If he is not wiling to even discuss, I'd seriously be looking to splitting up.

HollowTalk Wed 05-Dec-18 17:47:39

My blood ran cold when I realised how young you were!

I think I'd be very pragmatic and stay as long as my youngest child was at home and as long as the elderly relative needed caring for. After that I'd be off.

ISdads Wed 05-Dec-18 17:54:06

Up to you.
It's fine - companionship, someone who has 'got your back' can be worth a lot in life.
But just late 40s .... doesn't your heart sink at the thought of the next 40?
I just left. Late 40s. Right decision for me.

Beansandcoffee Wed 05-Dec-18 17:56:16

You have a long life ahead to live like that OP. Sounds like neither of you are trying, or care, or even bothered. Be careful you never know who/what is round the corner so I wouldn’t assume that your H is happy with the situation or take him for granted. You are far too young to live a life like this. I’m 53 and my BF and I see each other fortnightly for the weekend and each time is a date. We have fun, theatre trips, meals out etc etc. We both have kids so our time together is precious. My mum died in her 40s so I’ve always been aware of one life, and how quickly it goes.

lifebegins50 Wed 05-Dec-18 17:56:44

I can see how a marriage gets like this and you seem to have a solid basis so I would not suggest walking away.

I think lack of sex comes from lack of connecting.You both seem very busy and then add in your 40s, which is a time to reevaluate life.

Why do you not go on holidays together? What do the children do with holidays? I would start by planning a joint holiday, make it somewhere that you would all enjoy. Invest in the relationship and see of you can affect a change..you might be surprised.

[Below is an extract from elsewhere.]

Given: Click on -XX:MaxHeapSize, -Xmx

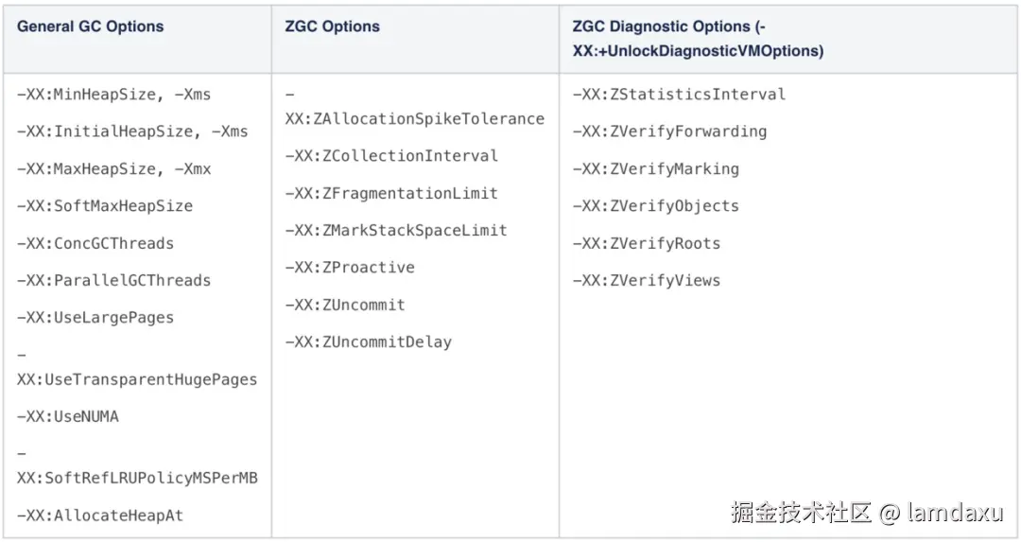Looking at the screenshot, I should coord(114,169).
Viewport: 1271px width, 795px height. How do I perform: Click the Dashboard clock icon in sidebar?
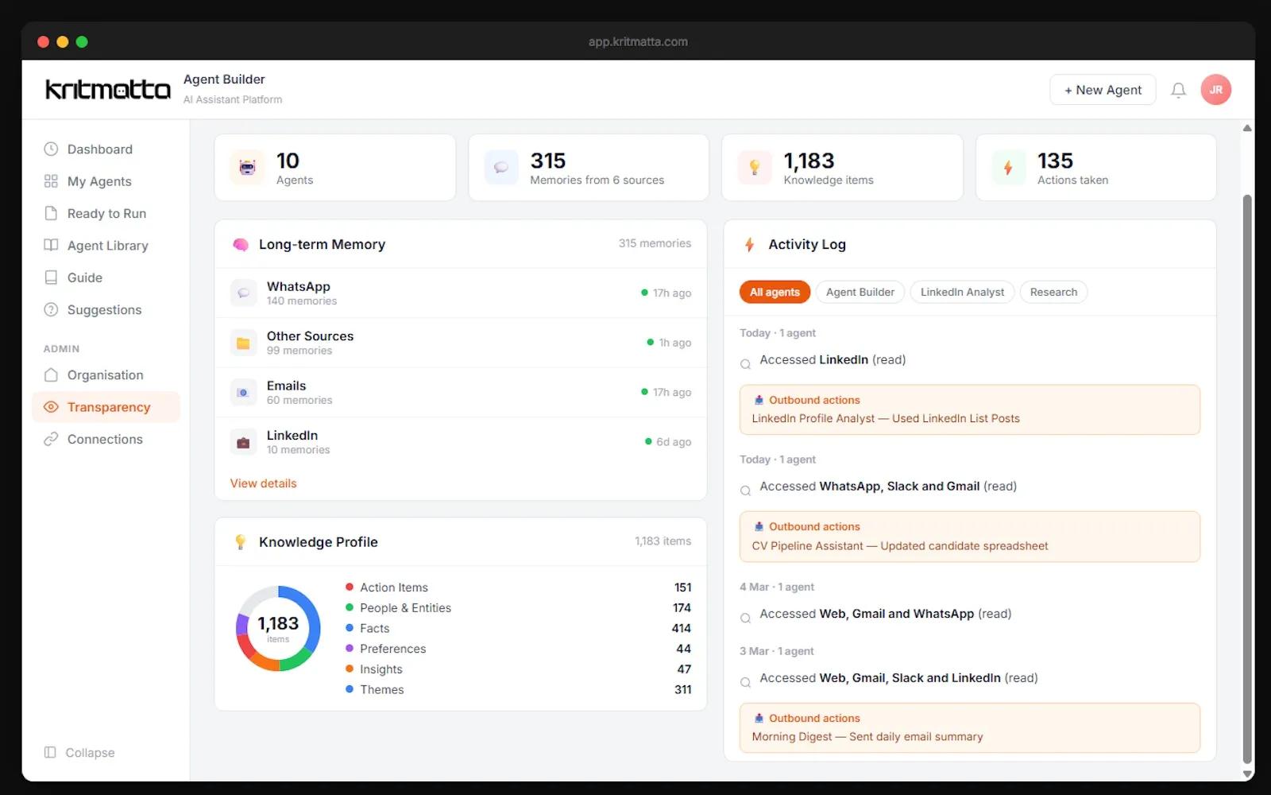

3luckystars Wed 05-Dec-18 17:57:32

I'm not an expert, but when we got married, a friend who had been married for 100 years gave us a beautiful Waterford Glass bowl. She wrote me a letter and said ' marriage is like a bowl, you have to fill it up with good stuff, or there won't be anything in it'

I was like, 'yeah yeah, but the bowl is nice!'

years later, I realise that she was right.

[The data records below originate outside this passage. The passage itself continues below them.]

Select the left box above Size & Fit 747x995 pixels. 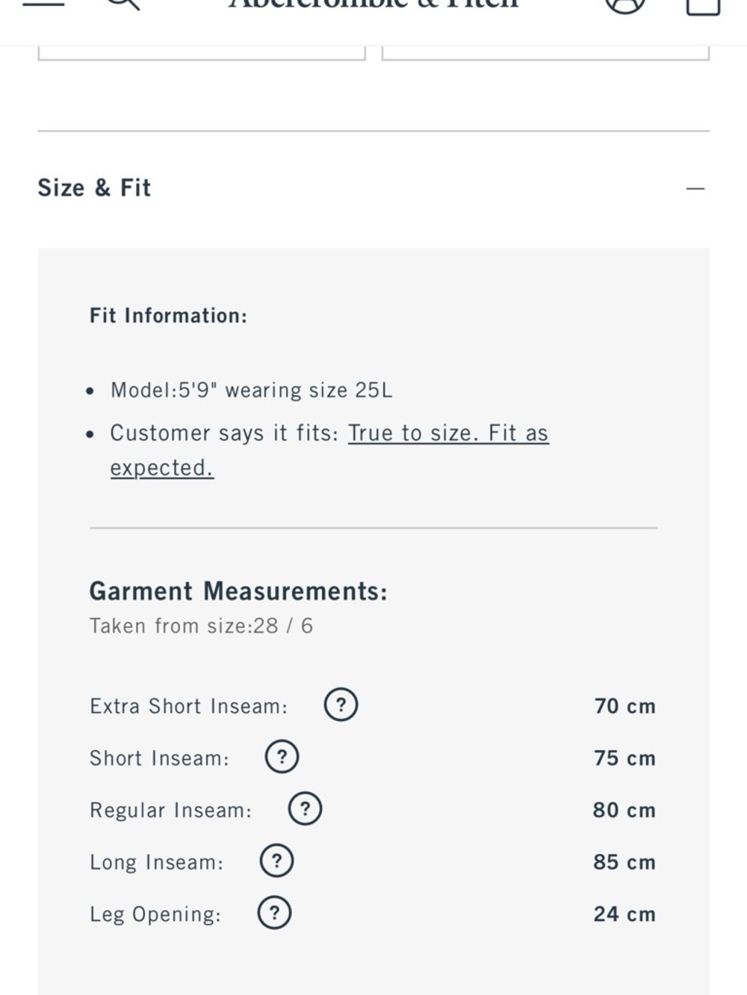(x=202, y=52)
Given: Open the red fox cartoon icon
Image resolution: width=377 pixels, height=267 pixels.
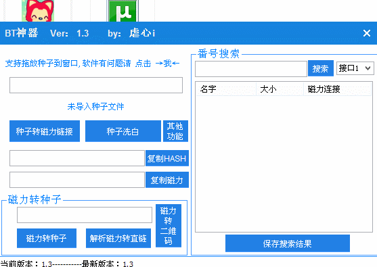Looking at the screenshot, I should tap(38, 11).
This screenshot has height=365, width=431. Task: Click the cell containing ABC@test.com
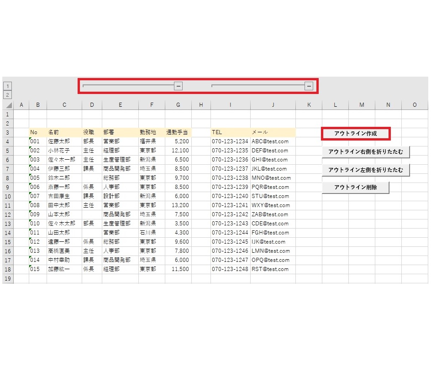tap(273, 141)
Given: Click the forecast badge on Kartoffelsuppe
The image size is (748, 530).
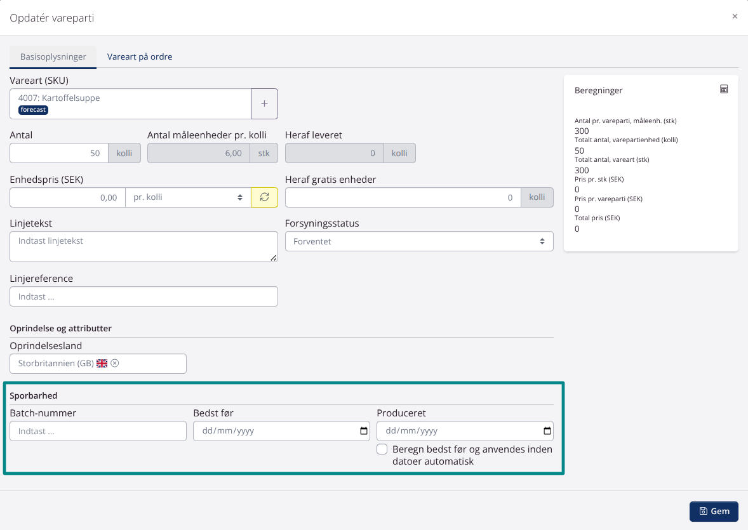Looking at the screenshot, I should tap(34, 110).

There is nothing wrong here, he is a good guy and you do love each other. Before you give up on it, first give a full year of giving it everything.
Fill it back up with good stuff.
Go 12 places together, one a month for the next year. Go to marriage counselling, clear out the bad stuff and the cobwebs and try to forgive if you need to.

Give it everything for one year, and decide what to do then. ( I know you have a lot on your plate, but if it is something worth saving then put it first)

Best wishes and you are not alone.

TakeAWalkOnTheWildSide Wed 05-Dec-18 18:04:40

In your situation I would work on getting the spark back with your DH, the grass isn't greener.

madmum5811 Wed 05-Dec-18 19:03:43

How would you feel if he came home one day and told you he had met someone and fallen in love with them so wanted to separate and divorce.

This happened to a friend of mine and looking back she says she really did not care enough, oh she was mad, upset, etc. at the time, but realised the marriage was dead. She did remarry happily.

busybarbara Wed 05-Dec-18 19:58:57

You do realise this man is probably waiting until your youngest flies the nest to leave you?

What a horrible thing to say. The OP has not expressed that this man has done anything wrong and if the relationship is in any way lacking it seems to be down to the both of them. A lot of people are very happy with a mixture of companionship and independence in a long term marriage.